Goal: Print the full Ayabakan article verbatim.

Extract:
+++++

= Ayabakan =

Indigenous Australian people

The Ajabakan were an indigenous Australian people of the Cape York Peninsula of Queensland.

==Country==
The Ajabakan's lands extended over 1,400 mi2 around the Upper Edward River. Ursula McConnel in the late twenties identified members of the Ajabakan, together with the Wikianji living westwards of the Aiyaboto who were living south of Coen.

==Language==
The Ajabakan spoke Bakanha/Ayabakan(u), classified by Robert M. W. Dixon as one of the languages of the Wik subgroup of the Northern Cape York Peninsula A list of words has been compiled by Philip Hamilton as part of a comparative Uw Oykangand and Uw Olkola online dictionary project.

==Social organization==
Ajabakan culture was sufficiently similar to that of the Munkan to lead McConnel to suspect that they had only detached themselves from the latter in recent times in order to form a distinct tribal grouping, and one which then formed close associations with the Ayapathu.
Their social groups were divided into two moieties kuyen (u) and katpen (u), virtually interchangeable with those of the Wikianji. (Note: The Wikianji also use these names kuyan and kàtpi, in contact with their southern neighbours, which are interchangeable with the Bakanu moieties kuyab and kàtpin, and the Aiyaboto moieties, huya and karpai. Patrilineal named moieties do not exist to my knowledge in any of the coastal tribes north of the Edward River.Inland, they extend as far north only as, and end with, the Kandyu, being inconsistent with the social organization of tribes north of the Watson River, which recognize three patrilineal descent lines.) According to Lauriston Sharp, the Ajabakan ic system belonged to what he called the Group V Yir Yoront typology, with clans having a single totem, exclusively under its control in terms of choice of ceremonial site, and strong phratric groupings of clans, bound to the totems of their constituent clans. Clan descent was patrilineal, with; the spirit babies (bukwa nepi) usually located on the land belonging to the father's clan.

+++++

Material provided:
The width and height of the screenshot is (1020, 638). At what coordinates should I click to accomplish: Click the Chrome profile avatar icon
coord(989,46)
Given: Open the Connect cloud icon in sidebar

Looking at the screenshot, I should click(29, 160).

+++++

Complete output:
= Ayabakan =

Indigenous Australian people

The Ajabakan were an indigenous Australian people of the Cape York Peninsula of Queensland.

==Country==
The Ajabakan's lands extended over 1,400 mi2 around the Upper Edward River. Ursula McConnel in the late twenties identified members of the Ajabakan, together with the Wikianji living westwards of the Aiyaboto who were living south of Coen.

==Language==
The Ajabakan spoke Bakanha/Ayabakan(u), classified by Robert M. W. Dixon as one of the languages of the Wik subgroup of the Northern Cape York Peninsula A list of words has been compiled by Philip Hamilton as part of a comparative Uw Oykangand and Uw Olkola online dictionary project.

==Social organization==
Ajabakan culture was sufficiently similar to that of the Munkan to lead McConnel to suspect that they had only detached themselves from the latter in recent times in order to form a distinct tribal grouping, and one which then formed close associations with the Ayapathu.
Their social groups were divided into two moieties kuyen (u) and katpen (u), virtually interchangeable with those of the Wikianji. (Note: The Wikianji also use these names kuyan and kàtpi, in contact with their southern neighbours, which are interchangeable with the Bakanu moieties kuyab and kàtpin, and the Aiyaboto moieties, huya and karpai. Patrilineal named moieties do not exist to my knowledge in any of the coastal tribes north of the Edward River.Inland, they extend as far north only as, and end with, the Kandyu, being inconsistent with the social organization of tribes north of the Watson River, which recognize three patrilineal descent lines.) According to Lauriston Sharp, the Ajabakan ic system belonged to what he called the Group V Yir Yoront typology, with clans having a single totem, exclusively under its control in terms of choice of ceremonial site, and strong phratric groupings of clans, bound to the totems of their constituent clans. Clan descent was patrilineal, with; the spirit babies (bukwa nepi) usually located on the land belonging to the father's clan.